Content management isn’t easy. Dealing with a wide range and high volume of content, especially in an age of increasingly dynamic customer-facing applications, can be daunting. But analytics can provide insights that improve content management.
Even simple tools such as Google Analytics can be a strategic plus. For example, it’s not unusual for a small percentage of a site’s page hits to pull in most of the site’s traffic. Google Analytics is great way to track website traffic and determine what content is effective and what’s not. How much time viewers spend on a page is another, the keywords that brought them there and the webpages they came from are also discoverable via Google Analytics.
Those are all pretty basic metrics, but Google Analytics also offers more nuanced reports.
It can measure bounce rate, the number of viewers who leave the site after only a single page view, which can indicate that a page is not engaging. Google Analytics can also measure the geographic footprint, which indicates potential markets as traffic expands. Content managers can use geographic footprint data to parse those markets and prioritize mobile versus desktop development.
Behavior flow is another metric available in Google Analytics. It tracks site visitors’ viewing patterns and suggests their search intent. The examination of these sources can indicate what types of advertising work best, compared to organic page views.
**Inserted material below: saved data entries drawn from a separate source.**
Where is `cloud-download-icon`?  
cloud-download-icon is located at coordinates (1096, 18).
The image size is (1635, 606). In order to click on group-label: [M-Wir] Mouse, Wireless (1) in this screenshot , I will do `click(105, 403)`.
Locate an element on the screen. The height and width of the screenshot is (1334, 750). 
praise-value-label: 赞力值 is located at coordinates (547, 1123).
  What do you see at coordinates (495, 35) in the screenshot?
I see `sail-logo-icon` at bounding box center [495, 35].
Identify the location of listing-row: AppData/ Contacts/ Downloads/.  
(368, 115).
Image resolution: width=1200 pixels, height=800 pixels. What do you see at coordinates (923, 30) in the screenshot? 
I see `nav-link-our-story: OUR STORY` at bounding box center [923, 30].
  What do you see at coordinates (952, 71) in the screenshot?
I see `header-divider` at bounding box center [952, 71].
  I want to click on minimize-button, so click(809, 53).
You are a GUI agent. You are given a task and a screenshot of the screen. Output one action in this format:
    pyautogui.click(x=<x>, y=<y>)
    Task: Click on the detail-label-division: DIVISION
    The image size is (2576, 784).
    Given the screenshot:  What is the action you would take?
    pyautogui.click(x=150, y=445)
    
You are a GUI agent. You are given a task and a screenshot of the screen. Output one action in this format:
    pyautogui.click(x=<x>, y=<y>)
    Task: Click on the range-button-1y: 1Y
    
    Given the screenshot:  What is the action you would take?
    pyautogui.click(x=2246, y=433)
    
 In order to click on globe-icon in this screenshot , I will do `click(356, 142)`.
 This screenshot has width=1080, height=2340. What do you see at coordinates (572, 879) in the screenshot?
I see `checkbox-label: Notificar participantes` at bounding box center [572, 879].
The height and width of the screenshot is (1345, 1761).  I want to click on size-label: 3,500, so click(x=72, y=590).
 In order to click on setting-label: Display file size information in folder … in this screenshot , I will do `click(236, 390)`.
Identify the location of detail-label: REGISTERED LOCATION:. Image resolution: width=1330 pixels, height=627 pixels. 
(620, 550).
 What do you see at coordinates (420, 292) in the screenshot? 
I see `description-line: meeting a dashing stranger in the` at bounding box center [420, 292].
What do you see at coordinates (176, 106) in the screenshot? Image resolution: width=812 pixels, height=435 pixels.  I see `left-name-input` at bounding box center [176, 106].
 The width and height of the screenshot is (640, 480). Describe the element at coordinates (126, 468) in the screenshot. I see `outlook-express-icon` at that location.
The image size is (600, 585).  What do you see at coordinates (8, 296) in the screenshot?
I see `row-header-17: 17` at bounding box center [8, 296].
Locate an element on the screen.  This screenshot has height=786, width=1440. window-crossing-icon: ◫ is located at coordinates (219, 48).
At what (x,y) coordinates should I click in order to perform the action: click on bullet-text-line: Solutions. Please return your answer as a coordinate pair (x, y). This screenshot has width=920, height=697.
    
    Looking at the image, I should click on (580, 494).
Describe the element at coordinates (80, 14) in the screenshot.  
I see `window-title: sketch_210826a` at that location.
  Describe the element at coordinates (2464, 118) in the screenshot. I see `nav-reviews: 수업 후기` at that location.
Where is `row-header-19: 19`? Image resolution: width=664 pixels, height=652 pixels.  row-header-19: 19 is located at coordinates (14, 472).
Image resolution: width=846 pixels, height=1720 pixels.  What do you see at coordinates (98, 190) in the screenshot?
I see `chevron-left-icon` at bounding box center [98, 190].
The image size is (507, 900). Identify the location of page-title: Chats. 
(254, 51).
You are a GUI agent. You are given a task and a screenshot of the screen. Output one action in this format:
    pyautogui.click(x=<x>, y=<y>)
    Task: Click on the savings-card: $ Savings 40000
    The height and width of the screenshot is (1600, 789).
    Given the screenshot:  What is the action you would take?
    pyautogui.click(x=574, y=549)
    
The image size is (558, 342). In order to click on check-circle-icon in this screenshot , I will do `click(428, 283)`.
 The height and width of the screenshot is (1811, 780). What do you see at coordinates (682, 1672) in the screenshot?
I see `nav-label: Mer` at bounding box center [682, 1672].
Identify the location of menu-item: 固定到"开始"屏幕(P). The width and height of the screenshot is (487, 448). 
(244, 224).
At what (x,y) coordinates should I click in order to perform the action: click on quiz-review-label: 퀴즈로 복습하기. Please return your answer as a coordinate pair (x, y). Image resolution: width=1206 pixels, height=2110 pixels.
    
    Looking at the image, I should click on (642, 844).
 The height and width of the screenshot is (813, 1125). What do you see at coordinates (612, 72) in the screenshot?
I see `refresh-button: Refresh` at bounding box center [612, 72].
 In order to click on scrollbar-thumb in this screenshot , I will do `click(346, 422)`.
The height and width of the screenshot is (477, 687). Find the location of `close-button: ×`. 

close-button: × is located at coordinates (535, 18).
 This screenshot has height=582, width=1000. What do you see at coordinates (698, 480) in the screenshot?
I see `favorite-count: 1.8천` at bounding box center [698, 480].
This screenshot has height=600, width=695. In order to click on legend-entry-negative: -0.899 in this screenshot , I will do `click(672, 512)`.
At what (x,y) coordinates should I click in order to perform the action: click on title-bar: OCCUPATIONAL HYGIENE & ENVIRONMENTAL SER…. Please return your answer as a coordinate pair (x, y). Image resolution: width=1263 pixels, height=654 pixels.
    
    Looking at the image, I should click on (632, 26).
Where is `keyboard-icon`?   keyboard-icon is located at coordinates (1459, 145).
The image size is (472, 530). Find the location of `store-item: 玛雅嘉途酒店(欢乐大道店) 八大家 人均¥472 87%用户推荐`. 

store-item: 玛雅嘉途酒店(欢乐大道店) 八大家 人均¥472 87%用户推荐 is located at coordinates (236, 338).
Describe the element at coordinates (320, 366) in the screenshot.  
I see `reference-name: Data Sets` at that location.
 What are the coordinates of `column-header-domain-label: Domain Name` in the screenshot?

Google Analytics is only the beginning when it comes to analytics improving content management. Whether using Google or some other analytics tool, it is possible to automatically elevate, or reposition, popular content within a site. News websites frequently employ this strategy so that the more hits a piece of content gets, the higher up on the homepage it appears.
While not available within Google Analytics, predictive content is another valuable analytics tool in content management. Predictive content uses customer data to determine how receptive new content will be with customers. This functionality isn’t canned and generally requires a customized implementation and high interoperability in the content management system.
Predictive content tools aggregate all site traffic data over time then apply machine learning to that data. While it’s important to look at specific patterns within site traffic data, it’s even more useful to examine overall trends in site usage. For example, this analytics tool can tell you how the behaviors of viewers have subtly changed since the last time they were analyzed, as well as the trending of those changes and a deep dive into what is causing them.
Content managers can use predictive content tools to find useful insight to gauge the direction of viewer interests. It also enables them to fill the pipeline with appropriate content ahead of time, ensuring maximum viewer interest and engagement.